▶ [WHAT IS EXPECTED]: Decide whether each statement agrees with the excerpt below on reinforcement learning in a maze, answering yes or no and quoting the words of the excerpt that settle it: (a) The paper takes the time needed to exit the maze as its objective function. (b) The action space is discrete and finite. (c) The noise parameter p is optimized during learning.

▶ [EXCERPT]:
^^^^^^^^^^^^^^^^
In the RL framework, \(\rho (t)\) is the state \(s_t\) evolving in time, the environment is the maze, and the objective function is the probability \(p_{exit}\) that the walker has exited from the maze in a given amount of time (to be maximised), or, in an equivalent formulation of the problem, the amount of time required to exit the maze (to be minimised). In this paper, we consider the former objective function. The actions are obtained by changing the environment, that is, by varying the maze adjacency matrix. More specifically, we consider three possible actions a performed at given time instants during the walker evolution: (i) building a new wall, i.e. \(A_{ij}\) is changed from 1 to 0 (removing a link); (ii) breaking through an existing wall, i.e. \(A_{ij}\) is changed from 0 to 1 (adding a new link); (iii) doing nothing (null action) and letting the environment evolve with the current adjacency matrix. The action (i) may allow the walker to waste time in dead-end paths, while the action (ii) may create shortcuts in the maze — see Fig. 2. Notice that the available actions a are indexed with the link to modify, so that the action space is discrete and finite. In the following, we set the total number of actions to be performed during the transport dynamics. In principle, one could add a penalty (negative term in the reward) in order to let the learning minimise the total number of actions (which might be energy consuming physical processes). The immediate reward \(R_a(s,s^{\prime })\) is the incremental probability that the walker has left the maze in the time interval \(\Delta t\) following the action a changing the state from \(\rho (t)\) to \(\rho (t+\Delta t)\). This is an MDP setting. The optimal policy \(\pi\) gives the optimal actions maximising the cumulative escaping probability. Besides, one could also optimise the noise parameter p but we have decided to keep it fixed and run the learning for each value of p in the range [0, 1].
^^^^^^^^^^^^^^^^
▶ [ITEMS]:
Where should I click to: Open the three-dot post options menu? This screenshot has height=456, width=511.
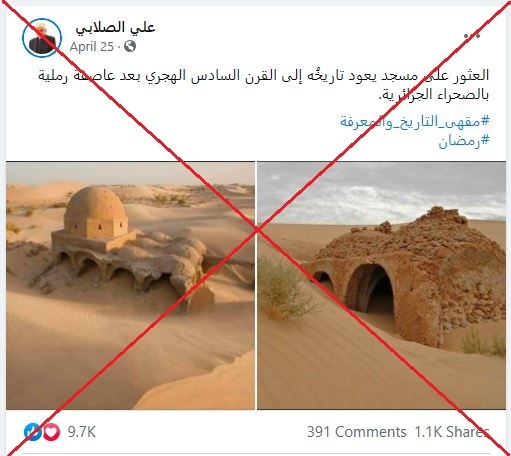(x=472, y=35)
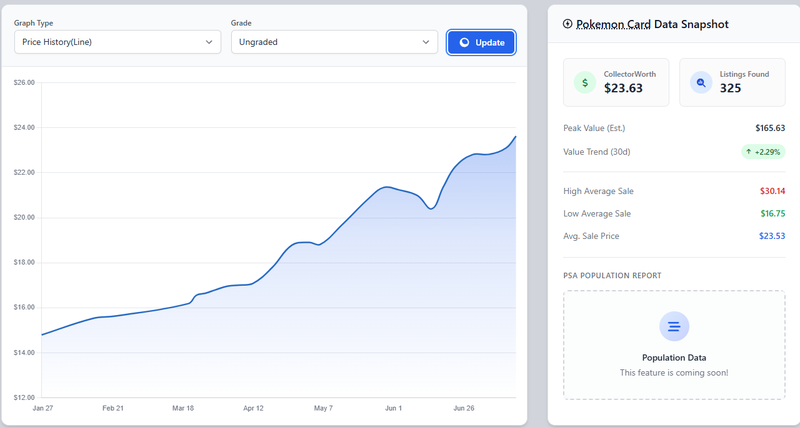Click the chevron on Price History(Line) selector

(x=209, y=42)
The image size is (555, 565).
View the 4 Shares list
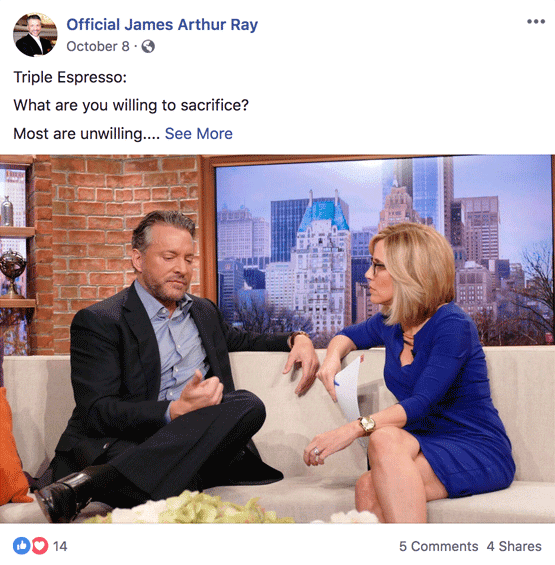[x=514, y=546]

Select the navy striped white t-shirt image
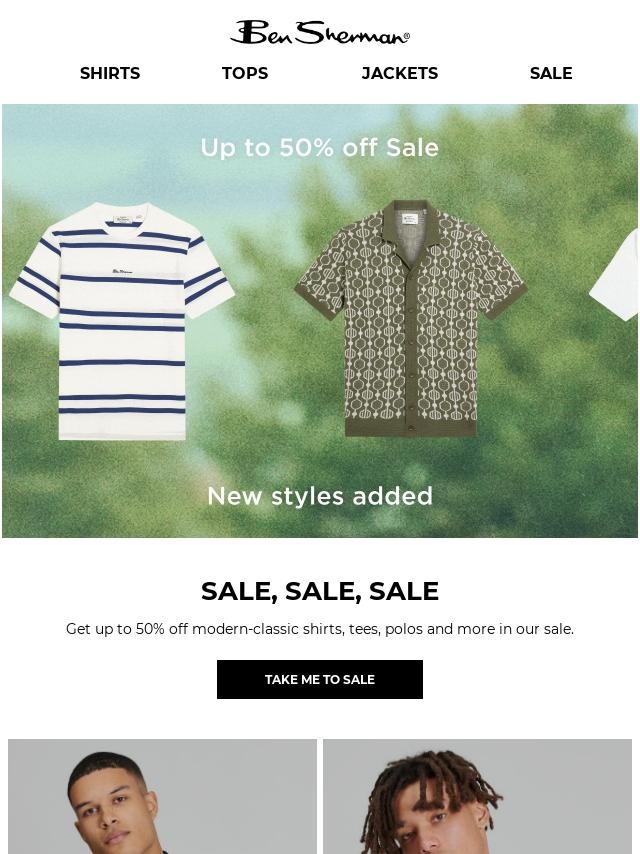[122, 321]
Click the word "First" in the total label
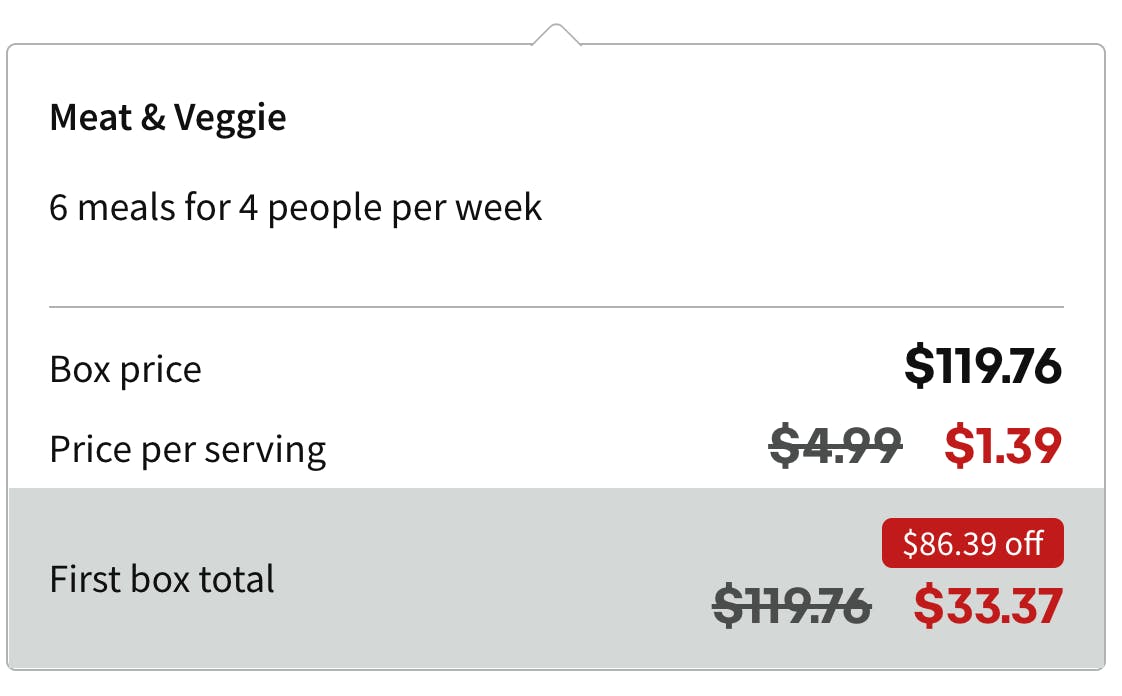This screenshot has width=1122, height=696. tap(84, 579)
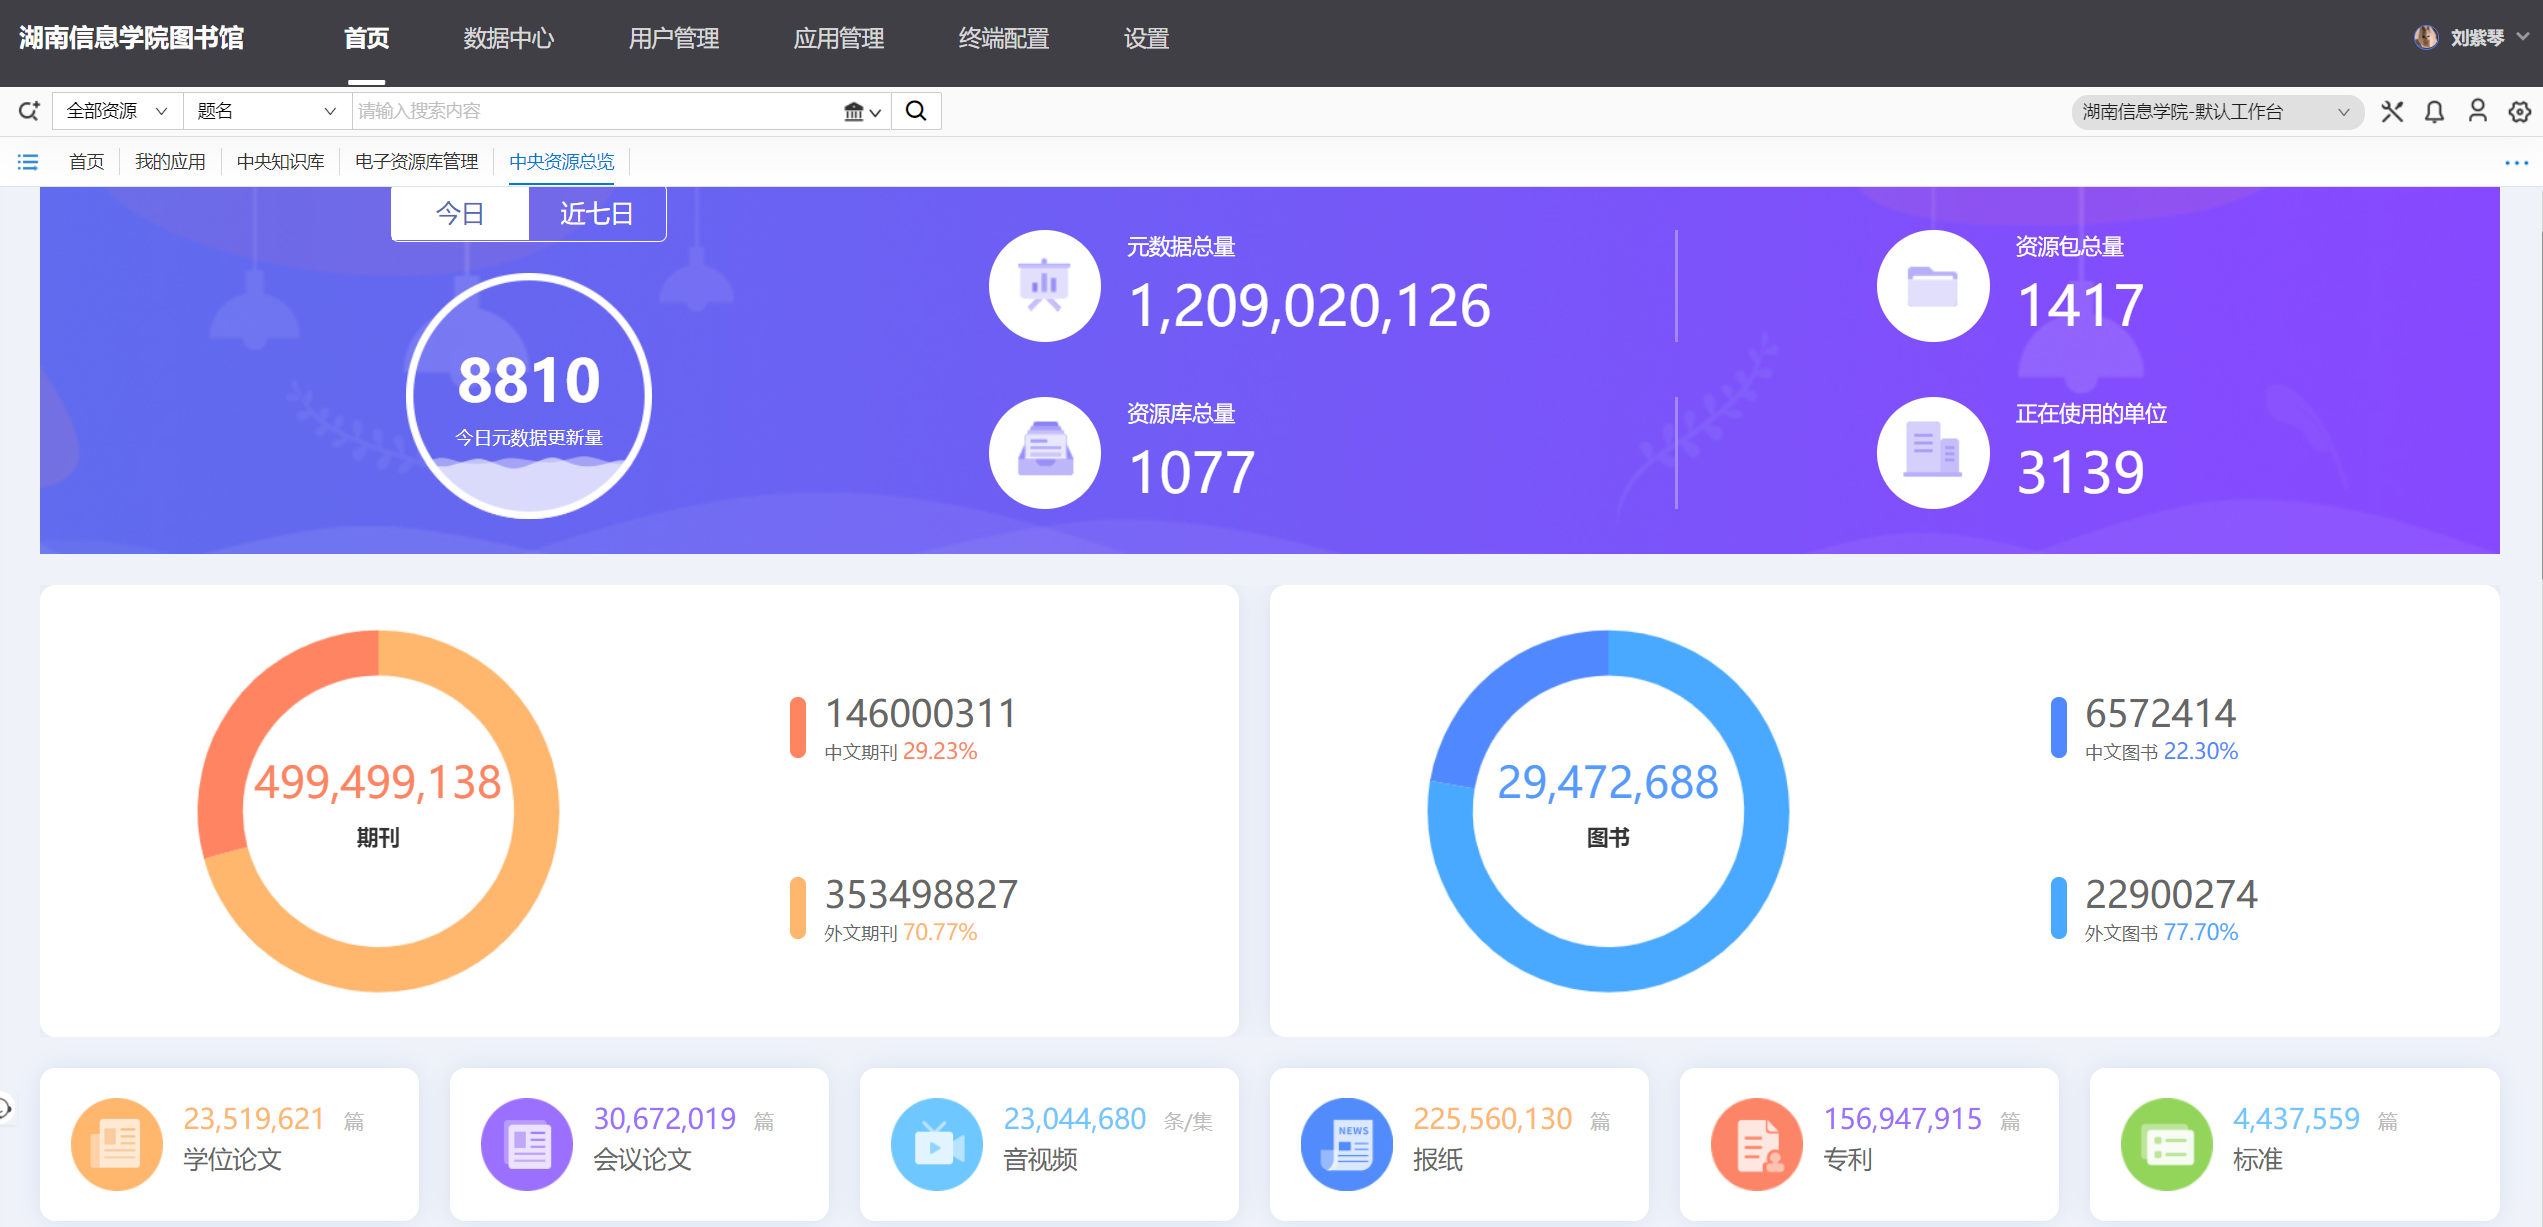Click the 音视频 video icon
2543x1227 pixels.
point(936,1143)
^^^^^^^^^^^^^^^^
▶ [REPLY TO THE EXERCISE]:
(a) No: "In this paper, we consider the former objective function."
(b) Yes: "so that the action space is discrete and finite."
(c) No: "we have decided to keep it fixed and run the learning for each value of p in the range [0, 1]."